Война на уничтожение. Третий рейх и геноцид советского народа — страница 24 из 85

[319]. Когда нацистские юристы изучили правовую систему, лишавшую прав чернокожего, они увидели параллели с предстоявшей им работой. «Для них, — пишет Уитмен, — американские “чёрные” были не жестоко угнетёнными и обнищавшими людьми, но угрожающей “чужеродной расой”, которая могла взять верх и нуждалась в укрощении…. Во влиятельной статье Кригера 1934 года[320] объяснялось, что американские правоведы с целью устранить воздействие чёрных разработали тайные юридические уловки, которые лишили темнокожее население политических прав, несмотря на их условно декларированное Конституцией гражданство. В статье подробно рассказывается, как действуют эти уловки, и выражается осторожный оптимизм, что Америка в конечном итоге перейдёт к более открытому, легальному расизму, похожему на тот, что оформляется сейчас в Германии»[321]. По мнению Уитмена, «американское право дало нацистам то, что очень важно для современных юристов. Оно дало им подтверждение, что ветры истории дуют в их паруса. Их Америка была тем, чем назвал её Гитлер: динамичной страной, чьё расовое сознание продиктовало первые шаги к расовой государственной организации, которую Германия должна была осуществить в полной мере»[322].

Эта логика с самого начала была зловещей, скрывавшей в себе зёрна геноцида. Действительно: в каком случае можно мириться с присутствием опасной разрушительной крови в арийском социуме? Очевидно, только тогда, когда эта кровь, во-первых, не может проникнуть в жилы высшей расы и, во-вторых, когда её можно использовать с выгодой для себя и под строгим контролем. Если же носители этой крови бесполезны, более того, начинают мешать и конкурировать, от них следует избавиться. При усилении такой конкуренции, например, в борьбе за землю или ресурсы, геноцид становится практически неизбежным. Любопытно, что Чемберлен арийцам разрешал и его.

«С начала времён и до сегодняшнего дня мы видим, как германцы уничтожают целые племена и народы или убивают медленно, деморализуя, чтобы получить для себя их место… Каждый должен согласиться, что именно там, где они были особенно жестоки, например англосаксы в Англии, германский орден в Пруссии, французы и англичане в Северной Америке, закладывались самые высокие и нравственные основы»[323].

Напутствуя последователей, Чемберлен вновь ссылался на авторитет Аристотеля, утверждавшего неравенство людей. Старинный аргумент Сепульведы, кочуя по трудам десятка посредников, добрался до Гитлера. Таким образом, лидер нацистов прямо наследовал большой европейско-пуританской традиции. Накануне прихода к власти он был убеждён, что история учит лишь одному: люди неравны, и одни народы естественным ходом вещей призваны повелевать другими. А если потребуется, то и уничтожать их.

«Смешанный народ на основе низшей расы»: славяне как объект расовой дискриминации

Проекты поселенческого колониализма, осуществлённые в Новое время, происходили вдали от Старого Света, а их жертвы разительно отличались от колонизаторов цветом кожи. Гитлер — и в этом заключалась его новация — собирался применить опыт предшественников к Восточной Европе и проживающим в ней «белым» народам. Как же вышло, что русские, украинцы, белорусы оказались объектом расовой дискриминации в умонастроениях лидеров Третьего рейха?

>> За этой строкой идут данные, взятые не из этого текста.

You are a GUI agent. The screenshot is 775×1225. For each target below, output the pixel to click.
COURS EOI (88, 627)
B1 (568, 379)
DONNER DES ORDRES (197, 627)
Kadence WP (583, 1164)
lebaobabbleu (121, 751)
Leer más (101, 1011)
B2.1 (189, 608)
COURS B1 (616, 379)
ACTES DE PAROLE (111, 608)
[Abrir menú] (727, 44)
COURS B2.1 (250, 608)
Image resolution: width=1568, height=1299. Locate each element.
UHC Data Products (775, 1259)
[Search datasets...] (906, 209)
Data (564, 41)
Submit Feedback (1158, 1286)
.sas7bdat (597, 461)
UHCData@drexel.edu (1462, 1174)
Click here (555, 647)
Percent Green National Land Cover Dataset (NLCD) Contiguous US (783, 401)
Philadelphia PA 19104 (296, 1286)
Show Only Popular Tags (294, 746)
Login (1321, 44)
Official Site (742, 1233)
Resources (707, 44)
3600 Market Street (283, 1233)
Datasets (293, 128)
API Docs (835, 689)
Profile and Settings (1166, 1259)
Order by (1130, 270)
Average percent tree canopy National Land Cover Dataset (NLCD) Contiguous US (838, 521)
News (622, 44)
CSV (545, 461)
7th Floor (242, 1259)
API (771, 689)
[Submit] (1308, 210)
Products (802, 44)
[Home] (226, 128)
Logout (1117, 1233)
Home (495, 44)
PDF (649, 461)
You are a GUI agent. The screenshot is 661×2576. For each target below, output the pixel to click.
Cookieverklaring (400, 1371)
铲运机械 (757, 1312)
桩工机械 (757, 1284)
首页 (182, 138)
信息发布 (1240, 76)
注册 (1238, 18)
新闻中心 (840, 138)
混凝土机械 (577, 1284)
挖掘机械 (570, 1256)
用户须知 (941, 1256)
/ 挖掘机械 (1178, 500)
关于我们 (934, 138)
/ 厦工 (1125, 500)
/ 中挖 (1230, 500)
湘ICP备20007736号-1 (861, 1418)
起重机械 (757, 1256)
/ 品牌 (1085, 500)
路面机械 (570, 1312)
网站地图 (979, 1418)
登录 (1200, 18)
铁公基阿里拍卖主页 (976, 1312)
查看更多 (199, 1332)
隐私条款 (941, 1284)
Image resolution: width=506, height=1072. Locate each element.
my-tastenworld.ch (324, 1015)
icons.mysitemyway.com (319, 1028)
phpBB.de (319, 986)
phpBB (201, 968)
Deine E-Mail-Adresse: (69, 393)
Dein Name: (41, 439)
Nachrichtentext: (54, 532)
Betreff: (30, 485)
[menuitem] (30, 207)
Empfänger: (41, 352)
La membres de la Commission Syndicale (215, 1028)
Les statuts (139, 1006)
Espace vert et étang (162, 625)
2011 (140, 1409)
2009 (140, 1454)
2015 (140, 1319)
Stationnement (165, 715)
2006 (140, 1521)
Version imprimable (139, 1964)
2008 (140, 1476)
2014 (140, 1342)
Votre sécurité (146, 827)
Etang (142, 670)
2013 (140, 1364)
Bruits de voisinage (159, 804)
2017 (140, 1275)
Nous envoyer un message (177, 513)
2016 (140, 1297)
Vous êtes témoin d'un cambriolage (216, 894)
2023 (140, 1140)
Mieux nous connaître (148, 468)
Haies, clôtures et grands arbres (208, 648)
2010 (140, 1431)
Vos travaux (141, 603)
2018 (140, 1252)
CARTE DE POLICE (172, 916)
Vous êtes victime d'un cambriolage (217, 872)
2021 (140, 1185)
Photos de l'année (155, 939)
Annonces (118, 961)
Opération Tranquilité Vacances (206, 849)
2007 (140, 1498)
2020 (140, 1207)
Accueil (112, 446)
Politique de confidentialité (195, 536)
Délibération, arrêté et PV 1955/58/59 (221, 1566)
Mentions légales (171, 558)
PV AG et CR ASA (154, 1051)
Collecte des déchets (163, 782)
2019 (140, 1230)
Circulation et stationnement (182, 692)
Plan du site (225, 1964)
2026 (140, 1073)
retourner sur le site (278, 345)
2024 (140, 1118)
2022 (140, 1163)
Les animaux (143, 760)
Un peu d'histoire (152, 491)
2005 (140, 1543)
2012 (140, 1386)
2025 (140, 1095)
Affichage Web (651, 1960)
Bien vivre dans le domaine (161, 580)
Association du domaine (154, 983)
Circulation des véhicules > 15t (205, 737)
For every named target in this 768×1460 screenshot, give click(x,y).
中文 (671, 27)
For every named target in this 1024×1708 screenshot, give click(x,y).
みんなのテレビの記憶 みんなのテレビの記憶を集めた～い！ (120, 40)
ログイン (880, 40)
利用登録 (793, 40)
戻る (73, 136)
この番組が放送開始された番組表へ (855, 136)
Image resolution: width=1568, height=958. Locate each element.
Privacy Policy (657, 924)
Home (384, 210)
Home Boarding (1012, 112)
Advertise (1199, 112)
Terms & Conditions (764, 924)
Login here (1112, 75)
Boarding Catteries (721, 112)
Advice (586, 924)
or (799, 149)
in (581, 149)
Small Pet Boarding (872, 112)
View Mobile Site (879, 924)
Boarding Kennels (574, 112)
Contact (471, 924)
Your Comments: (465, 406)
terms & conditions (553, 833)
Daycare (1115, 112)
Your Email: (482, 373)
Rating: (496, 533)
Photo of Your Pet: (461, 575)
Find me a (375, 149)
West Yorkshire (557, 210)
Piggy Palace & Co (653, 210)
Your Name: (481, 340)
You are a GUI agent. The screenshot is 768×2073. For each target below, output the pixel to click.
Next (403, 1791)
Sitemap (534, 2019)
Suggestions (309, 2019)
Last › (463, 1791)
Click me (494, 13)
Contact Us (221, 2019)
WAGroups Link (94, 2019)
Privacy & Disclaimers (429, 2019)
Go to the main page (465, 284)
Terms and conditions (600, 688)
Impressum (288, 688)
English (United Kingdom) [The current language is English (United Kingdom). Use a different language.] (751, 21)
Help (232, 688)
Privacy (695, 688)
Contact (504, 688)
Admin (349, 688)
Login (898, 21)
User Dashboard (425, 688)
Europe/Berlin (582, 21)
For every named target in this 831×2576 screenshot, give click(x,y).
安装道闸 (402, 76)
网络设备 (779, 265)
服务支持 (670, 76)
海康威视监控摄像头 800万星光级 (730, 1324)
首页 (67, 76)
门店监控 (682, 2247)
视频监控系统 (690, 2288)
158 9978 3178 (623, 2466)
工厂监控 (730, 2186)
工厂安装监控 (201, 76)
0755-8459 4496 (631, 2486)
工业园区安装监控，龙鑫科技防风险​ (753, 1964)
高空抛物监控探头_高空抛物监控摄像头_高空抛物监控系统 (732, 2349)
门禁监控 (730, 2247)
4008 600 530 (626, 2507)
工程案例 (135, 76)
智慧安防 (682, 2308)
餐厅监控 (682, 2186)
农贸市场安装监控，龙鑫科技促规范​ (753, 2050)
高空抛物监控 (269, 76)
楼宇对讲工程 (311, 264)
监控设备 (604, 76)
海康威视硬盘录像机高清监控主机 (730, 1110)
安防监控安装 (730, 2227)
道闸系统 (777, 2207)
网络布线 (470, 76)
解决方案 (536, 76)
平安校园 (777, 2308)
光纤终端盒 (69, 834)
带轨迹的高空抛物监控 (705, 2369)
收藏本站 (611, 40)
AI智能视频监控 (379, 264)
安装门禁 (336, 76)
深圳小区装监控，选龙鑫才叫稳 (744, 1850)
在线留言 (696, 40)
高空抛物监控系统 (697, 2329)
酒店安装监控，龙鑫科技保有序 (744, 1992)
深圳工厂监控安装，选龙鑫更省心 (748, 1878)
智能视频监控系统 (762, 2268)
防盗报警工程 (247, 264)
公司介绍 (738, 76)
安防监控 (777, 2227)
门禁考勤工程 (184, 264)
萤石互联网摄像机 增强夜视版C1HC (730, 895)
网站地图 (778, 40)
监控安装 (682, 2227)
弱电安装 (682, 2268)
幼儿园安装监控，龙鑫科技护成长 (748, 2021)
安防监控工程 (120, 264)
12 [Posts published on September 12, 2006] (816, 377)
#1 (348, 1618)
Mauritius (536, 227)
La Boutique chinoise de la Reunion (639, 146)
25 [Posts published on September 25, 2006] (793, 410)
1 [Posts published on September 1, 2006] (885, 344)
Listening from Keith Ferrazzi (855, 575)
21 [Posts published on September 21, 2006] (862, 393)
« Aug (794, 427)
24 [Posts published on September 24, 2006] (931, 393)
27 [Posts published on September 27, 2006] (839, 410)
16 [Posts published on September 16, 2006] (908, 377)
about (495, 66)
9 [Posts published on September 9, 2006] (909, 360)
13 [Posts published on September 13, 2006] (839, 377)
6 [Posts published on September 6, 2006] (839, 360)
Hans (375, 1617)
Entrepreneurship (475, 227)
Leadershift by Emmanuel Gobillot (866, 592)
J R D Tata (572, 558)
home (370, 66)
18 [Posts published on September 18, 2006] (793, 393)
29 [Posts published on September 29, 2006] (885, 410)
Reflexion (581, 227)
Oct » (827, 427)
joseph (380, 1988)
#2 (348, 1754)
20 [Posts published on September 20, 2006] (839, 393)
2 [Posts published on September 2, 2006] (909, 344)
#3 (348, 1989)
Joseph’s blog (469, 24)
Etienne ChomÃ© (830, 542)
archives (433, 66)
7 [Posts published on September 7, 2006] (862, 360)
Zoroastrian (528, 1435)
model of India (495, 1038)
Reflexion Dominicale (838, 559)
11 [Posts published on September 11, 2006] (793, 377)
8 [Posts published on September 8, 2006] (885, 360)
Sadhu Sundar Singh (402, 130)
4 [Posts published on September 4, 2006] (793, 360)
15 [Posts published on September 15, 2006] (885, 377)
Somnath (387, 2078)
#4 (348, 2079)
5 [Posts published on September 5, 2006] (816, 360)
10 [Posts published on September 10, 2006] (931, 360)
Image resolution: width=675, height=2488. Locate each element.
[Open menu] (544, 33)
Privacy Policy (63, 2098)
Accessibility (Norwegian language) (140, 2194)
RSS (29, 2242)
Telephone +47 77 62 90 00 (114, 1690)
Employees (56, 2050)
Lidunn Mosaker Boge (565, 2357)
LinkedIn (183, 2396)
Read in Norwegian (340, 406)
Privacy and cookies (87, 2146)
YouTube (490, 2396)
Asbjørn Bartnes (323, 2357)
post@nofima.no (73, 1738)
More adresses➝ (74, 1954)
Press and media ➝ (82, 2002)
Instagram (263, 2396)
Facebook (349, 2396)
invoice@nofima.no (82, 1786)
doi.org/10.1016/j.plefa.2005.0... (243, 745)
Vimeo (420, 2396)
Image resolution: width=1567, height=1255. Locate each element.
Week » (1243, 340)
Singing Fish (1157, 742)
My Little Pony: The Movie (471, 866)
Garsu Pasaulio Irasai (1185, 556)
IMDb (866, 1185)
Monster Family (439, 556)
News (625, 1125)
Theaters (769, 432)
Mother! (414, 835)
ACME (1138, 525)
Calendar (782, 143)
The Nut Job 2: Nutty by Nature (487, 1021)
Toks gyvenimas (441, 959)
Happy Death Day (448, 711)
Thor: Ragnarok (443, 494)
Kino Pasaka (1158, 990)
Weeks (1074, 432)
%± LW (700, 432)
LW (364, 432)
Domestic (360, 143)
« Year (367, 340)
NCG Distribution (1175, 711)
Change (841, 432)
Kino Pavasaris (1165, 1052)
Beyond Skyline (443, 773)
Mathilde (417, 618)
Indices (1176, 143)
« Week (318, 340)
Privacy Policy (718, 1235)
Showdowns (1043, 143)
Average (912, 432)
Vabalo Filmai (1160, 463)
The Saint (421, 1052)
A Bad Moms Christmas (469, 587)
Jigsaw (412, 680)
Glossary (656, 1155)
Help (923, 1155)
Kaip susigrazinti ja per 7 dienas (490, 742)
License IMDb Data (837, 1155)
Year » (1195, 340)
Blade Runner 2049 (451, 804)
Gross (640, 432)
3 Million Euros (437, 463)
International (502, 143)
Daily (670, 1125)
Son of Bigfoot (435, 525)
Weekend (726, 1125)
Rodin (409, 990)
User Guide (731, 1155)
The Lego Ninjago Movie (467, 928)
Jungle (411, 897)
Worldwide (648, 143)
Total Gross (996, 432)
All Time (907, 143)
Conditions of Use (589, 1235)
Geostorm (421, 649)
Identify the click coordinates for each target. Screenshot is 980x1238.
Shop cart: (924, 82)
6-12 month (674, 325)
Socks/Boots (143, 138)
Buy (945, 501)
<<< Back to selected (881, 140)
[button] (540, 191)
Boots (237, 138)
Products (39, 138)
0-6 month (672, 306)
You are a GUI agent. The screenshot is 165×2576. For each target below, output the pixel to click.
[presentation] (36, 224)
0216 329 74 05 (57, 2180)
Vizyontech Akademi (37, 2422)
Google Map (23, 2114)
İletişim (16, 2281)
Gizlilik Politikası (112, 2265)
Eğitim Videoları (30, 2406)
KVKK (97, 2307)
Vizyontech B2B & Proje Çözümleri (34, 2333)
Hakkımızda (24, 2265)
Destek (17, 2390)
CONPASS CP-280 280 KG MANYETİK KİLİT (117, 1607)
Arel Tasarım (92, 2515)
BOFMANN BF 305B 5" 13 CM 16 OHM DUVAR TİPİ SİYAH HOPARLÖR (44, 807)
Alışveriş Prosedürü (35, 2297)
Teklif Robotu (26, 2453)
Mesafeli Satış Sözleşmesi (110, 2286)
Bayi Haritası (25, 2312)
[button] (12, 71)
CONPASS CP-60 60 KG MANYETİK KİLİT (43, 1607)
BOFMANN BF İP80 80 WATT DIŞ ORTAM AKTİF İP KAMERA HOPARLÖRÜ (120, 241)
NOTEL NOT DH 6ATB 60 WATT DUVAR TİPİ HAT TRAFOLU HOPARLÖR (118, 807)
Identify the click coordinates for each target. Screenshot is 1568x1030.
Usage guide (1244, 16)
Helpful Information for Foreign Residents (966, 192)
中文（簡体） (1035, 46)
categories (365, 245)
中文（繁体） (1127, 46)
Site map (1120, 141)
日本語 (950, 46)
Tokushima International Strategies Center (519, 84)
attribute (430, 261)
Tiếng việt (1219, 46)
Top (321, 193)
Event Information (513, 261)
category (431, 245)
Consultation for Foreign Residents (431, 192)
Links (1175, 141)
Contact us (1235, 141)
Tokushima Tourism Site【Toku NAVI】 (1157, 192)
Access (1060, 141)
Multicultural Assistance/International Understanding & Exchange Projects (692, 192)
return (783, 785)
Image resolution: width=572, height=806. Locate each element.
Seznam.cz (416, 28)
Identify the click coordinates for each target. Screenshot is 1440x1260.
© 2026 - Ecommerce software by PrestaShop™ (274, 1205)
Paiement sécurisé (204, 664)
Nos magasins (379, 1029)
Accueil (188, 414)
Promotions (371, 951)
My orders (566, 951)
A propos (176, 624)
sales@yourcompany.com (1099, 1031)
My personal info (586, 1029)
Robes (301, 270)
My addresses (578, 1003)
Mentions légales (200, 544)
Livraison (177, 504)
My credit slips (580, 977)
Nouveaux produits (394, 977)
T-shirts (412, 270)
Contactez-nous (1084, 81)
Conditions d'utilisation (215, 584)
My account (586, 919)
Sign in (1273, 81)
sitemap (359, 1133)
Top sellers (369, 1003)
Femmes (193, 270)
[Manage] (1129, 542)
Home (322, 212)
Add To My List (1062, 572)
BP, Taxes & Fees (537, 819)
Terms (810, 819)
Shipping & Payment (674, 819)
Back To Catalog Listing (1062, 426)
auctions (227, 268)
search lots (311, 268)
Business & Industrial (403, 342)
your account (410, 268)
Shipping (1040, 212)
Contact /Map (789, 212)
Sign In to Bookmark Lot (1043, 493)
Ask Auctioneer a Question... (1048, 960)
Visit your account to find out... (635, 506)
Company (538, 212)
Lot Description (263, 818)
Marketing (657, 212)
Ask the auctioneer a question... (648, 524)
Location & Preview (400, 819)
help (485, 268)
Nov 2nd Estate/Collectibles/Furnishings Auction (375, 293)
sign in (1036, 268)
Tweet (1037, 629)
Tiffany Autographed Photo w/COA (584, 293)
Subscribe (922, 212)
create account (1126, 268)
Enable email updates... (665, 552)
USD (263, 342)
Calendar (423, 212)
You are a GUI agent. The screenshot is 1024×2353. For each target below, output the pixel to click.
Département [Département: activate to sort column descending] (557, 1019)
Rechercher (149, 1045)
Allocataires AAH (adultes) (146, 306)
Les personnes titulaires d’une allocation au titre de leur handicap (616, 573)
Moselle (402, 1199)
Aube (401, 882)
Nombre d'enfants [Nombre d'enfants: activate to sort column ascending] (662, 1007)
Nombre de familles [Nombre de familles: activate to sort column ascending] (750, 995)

Антиславянские взгляды нацистов, представления о Востоке как о потенциальной германской колонии имели многовековую предысторию. Взаимное отчуждение России и Запада уходит корнями во времена Средневековья, когда католическая Европа идентифицировала себя как передовой цивилизованный мир, а все территории вовне — как дикие земли с низшим, варварским населением. Для крестоносцев, наступавших на земли Новгорода и Пскова в XIII веке, местные жители были не просто врагами, но «еретиками». Так, Ливонская рифмованная хроника сообщает нам, что русские «хотели подняться против христианства»[324]; очевидно, что настоящими христианами её автор признавал только католиков. Немецкий хронист Герман Вартберг рассказывает, как в начале XIII века Магистр божьего рыцарства разрушил и уничтожил пограничные города на Двине — Кокенгузен (Куконос в русских летописях) и Герцеке (предположительно Городище), в которых «тогда жили еретики (русские)»[325].

Татаро-монгольское нашествие на несколько веков практически скрыло русских из поля зрения Европы. С середины XIII по начало XVI века представления о народах, живущих к востоку от Польши и Литвы, подпитывались в основном смутными страхами перед диким азиатским кочевником. Эти страхи европейцы подспудно переносили и на саму Русь, которая находилась под контролем Монгольской империи. После её распада контакты Европы с русскими землями возобновились, а представления европейцев о соседях стали более конкретными благодаря изобретению печатного станка. Наступил короткий период надежд Ватикана на то, что Московия сама добровольно примет католическую веру и западноевропейское политическое влияние.

Тогда, в XVI веке, Европу разрывали религиозные войны. Целые страны уходили из-под власти папы, принимая учение Лютера и его последователей. В этих условиях приобретение многочисленной паствы «московитов» весьма укрепило бы пошатнувшиеся позиции Святого престола. Играло свою роль и то, что Русь была заново открыта для Европы в одно время с Америкой. По этому поводу крупный исследователь проблемы Александр Филюшкин делает очень важное для нашей темы замечание:

«Германский мир не принимал участия в открытии Нового Света, и поэтому проникновение на восток стало для Священной Римской империи её колониальной задачей и перспективой, а Московия — её Новым Светом»[326].

В первой половине XVI века описания европейцами Руси, по наблюдению историка, весьма напоминают контакты конкистадоров с индейцами: «Авторы с восторгом пишут об обмене простодушными русскими на обычный железный топор стольких соболиных шкурок, сколько пролезет в отверстие, на которое насаживается топорище»[327].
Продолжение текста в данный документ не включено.